▶ **Problem to work on**: For the entries that follow, restate word for word the line containing "You are a computer-use agent. 1472x636", the line containing "Given: Click the To section label", and every line that lies between them.
○ ○ ○
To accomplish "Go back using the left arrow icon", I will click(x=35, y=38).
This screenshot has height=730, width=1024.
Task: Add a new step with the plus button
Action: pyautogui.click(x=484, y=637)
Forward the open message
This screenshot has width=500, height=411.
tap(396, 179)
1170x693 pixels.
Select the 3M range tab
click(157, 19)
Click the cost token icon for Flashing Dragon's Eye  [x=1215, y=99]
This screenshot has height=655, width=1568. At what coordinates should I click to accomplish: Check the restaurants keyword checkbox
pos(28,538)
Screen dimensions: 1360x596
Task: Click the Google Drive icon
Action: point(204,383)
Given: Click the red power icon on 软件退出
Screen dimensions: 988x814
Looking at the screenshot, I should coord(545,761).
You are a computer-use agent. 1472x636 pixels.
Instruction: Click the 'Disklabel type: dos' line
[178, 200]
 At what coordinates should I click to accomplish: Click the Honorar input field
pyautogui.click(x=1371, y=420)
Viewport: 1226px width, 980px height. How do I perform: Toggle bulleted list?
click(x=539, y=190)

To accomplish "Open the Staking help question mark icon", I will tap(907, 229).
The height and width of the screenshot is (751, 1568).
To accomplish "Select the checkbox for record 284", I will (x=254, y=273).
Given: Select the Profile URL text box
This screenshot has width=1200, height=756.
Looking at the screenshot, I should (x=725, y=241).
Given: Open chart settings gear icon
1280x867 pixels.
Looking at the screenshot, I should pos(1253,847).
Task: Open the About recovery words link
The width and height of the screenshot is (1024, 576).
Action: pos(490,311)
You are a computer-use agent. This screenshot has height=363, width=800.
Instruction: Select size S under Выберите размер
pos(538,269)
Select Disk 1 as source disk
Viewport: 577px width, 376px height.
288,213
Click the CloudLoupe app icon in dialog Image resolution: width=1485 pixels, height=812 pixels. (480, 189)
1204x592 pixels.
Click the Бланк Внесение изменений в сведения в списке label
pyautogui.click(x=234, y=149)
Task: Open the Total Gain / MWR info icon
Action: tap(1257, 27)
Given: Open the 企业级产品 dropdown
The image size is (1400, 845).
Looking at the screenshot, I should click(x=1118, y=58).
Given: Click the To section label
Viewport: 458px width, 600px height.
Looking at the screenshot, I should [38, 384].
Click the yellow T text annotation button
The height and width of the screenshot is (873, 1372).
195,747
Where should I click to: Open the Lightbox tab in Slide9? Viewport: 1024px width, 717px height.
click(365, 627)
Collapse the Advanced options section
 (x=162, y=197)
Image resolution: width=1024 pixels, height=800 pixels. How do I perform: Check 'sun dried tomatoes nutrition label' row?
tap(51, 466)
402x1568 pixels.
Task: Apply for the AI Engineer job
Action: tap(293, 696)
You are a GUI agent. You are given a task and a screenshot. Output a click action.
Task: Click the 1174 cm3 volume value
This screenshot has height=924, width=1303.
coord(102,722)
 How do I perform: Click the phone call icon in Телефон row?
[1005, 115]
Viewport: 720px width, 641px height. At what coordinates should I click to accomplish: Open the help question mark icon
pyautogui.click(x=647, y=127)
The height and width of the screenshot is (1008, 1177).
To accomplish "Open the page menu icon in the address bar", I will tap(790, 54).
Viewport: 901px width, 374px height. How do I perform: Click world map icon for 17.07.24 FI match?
○ ○ ○
▶ **Problem solution**:
You are a computer-use agent. 1472x636 pixels.
Instruction: Click the 'Disklabel type: dos' line
[178, 200]
 At what coordinates should I click to accomplish: Click the Honorar input field
pyautogui.click(x=1371, y=420)
Viewport: 1226px width, 980px height. How do I perform: Toggle bulleted list?
click(x=539, y=190)

To accomplish "Open the Staking help question mark icon", I will tap(907, 229).
The height and width of the screenshot is (751, 1568).
To accomplish "Select the checkbox for record 284", I will (x=254, y=273).
Given: Select the Profile URL text box
This screenshot has width=1200, height=756.
Looking at the screenshot, I should (x=725, y=241).
Given: Open chart settings gear icon
1280x867 pixels.
Looking at the screenshot, I should pos(1253,847).
Task: Open the About recovery words link
The width and height of the screenshot is (1024, 576).
Action: pos(490,311)
You are a computer-use agent. This screenshot has height=363, width=800.
Instruction: Select size S under Выберите размер
pos(538,269)
Select Disk 1 as source disk
Viewport: 577px width, 376px height.
288,213
Click the CloudLoupe app icon in dialog Image resolution: width=1485 pixels, height=812 pixels. (480, 189)
1204x592 pixels.
Click the Бланк Внесение изменений в сведения в списке label
pyautogui.click(x=234, y=149)
Task: Open the Total Gain / MWR info icon
Action: tap(1257, 27)
Given: Open the 企业级产品 dropdown
The image size is (1400, 845).
Looking at the screenshot, I should click(x=1118, y=58).
Given: Click the To section label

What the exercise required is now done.